In my opinion, the reason that they do that is because they lack the competence to defend their positions. Some libertarians read a couple of 30-page books on libertarianism and listen to a few podcasts and immediately consider themselves to be experts in the libertarian philosophy. But as soon as they are challenged, they are unable to defend their positions because their understanding of libertarianism is superficial. But rather than going back to the drawing board and steeping themselves into a deeper study of libertarianism, they start flailing by coming up with false and scurrilous accusations about their critics and by labeling them as “crazies” or “psychos” or worse. The idea is that if they can make things sufficiently nasty for their critics, the critics will back off and leave them alone.
Throughout the 2024 presidential campaign, I made it clear that I agreed with the 99 percent of American voters who reject the Republican-lite, pro-Trump, reform-oriented, pro-socialist (e.g., continuing Social Security for 25 years) message that has come to define the Libertarian Party and our presidential campaigns. But my opponents, including the party’s new nominee Chase Oliver, will acknowledge that despite my fundamental disagreement with them with respect to their Republican-lite, reform-oriented message, I never once leveled any personal attacks against them. I certainly never accused any of them of being “crazy” or “psycho” for supporting such policies as immigration controls, school vouchers, trying to take over the public (i.e., government) school system, the national-security state, paper money, and other statist positions that have come to define the Libertarian Party and L.P. presidential campaigns. For that matter, none of them ever leveled personal attacks against me. By the same token, as I often pointed out in debates, they were all able to very competently defend their Republican-lite, reform-oriented positions.
As we see with her interview with Michael Malice, Angela McCardle is clearly unable to competently defend school vouchers and public schooling.

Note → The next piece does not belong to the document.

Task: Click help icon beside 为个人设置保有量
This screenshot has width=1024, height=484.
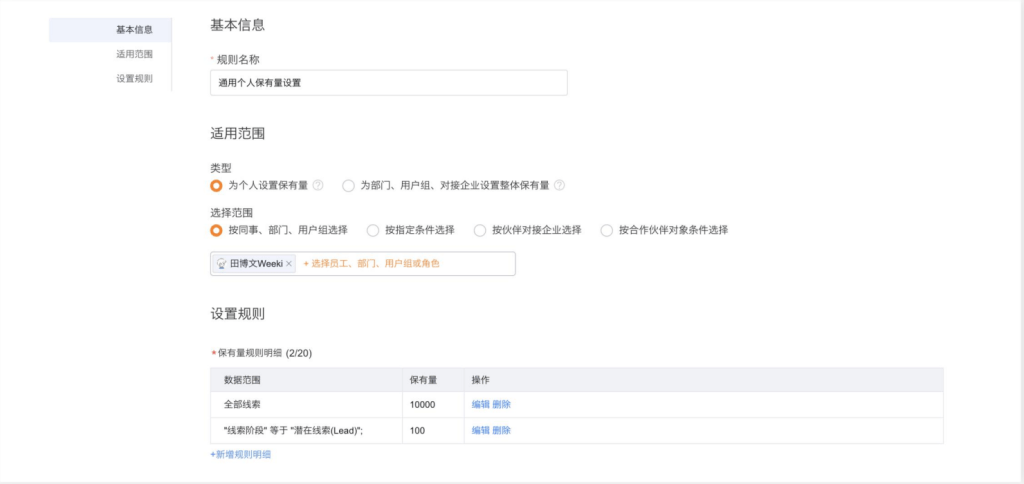Action: (x=318, y=185)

I am confident that the same holds true for Social Security continuation, immigration controls, the national-security state, monetary reform, and other right-wing position that have come to define the Libertarian Party. This incompetence was clearly reflected in her interview with Malice when she conflated the libertarian concept of separating school and state with “anarchism.” In my opinion, it is this inability to competently defend either libertarianism or the right-wing positions that have come to be labeled as “libertarianism” that drives McCardle to resorting to making up false and scurrilous attacks about me and leveling nasty personal attacks on me.

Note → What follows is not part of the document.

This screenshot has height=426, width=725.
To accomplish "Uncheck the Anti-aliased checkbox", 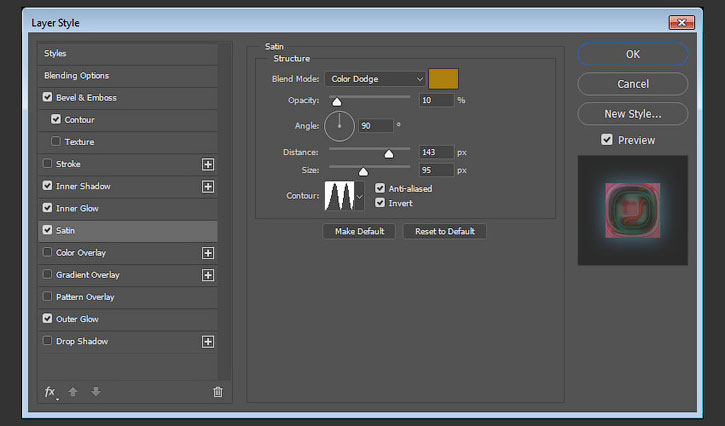I will 380,188.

Of course, she knows that she can get away with it because of her stature with the party. The chance that the truth will catch up with the lies with respect to her interview with Malice are slim to none because I don’t have the influence that she does as L.P. chairman. But I do intend to send a copy of this article to Malice, in which case it might cause him to view assertions made by her in the future with greater skepticism.
And that’s what McCardle obviously doesn’t see — that the short-term gain of making up false and scurrilous accusations about people might succeed in the short term but over the long term they could conceivably end up garnering her a reputation for being a “person of the lie,” to coin the title of the book by the late noted psychiatrist M. Scott Peck, People of the Lie.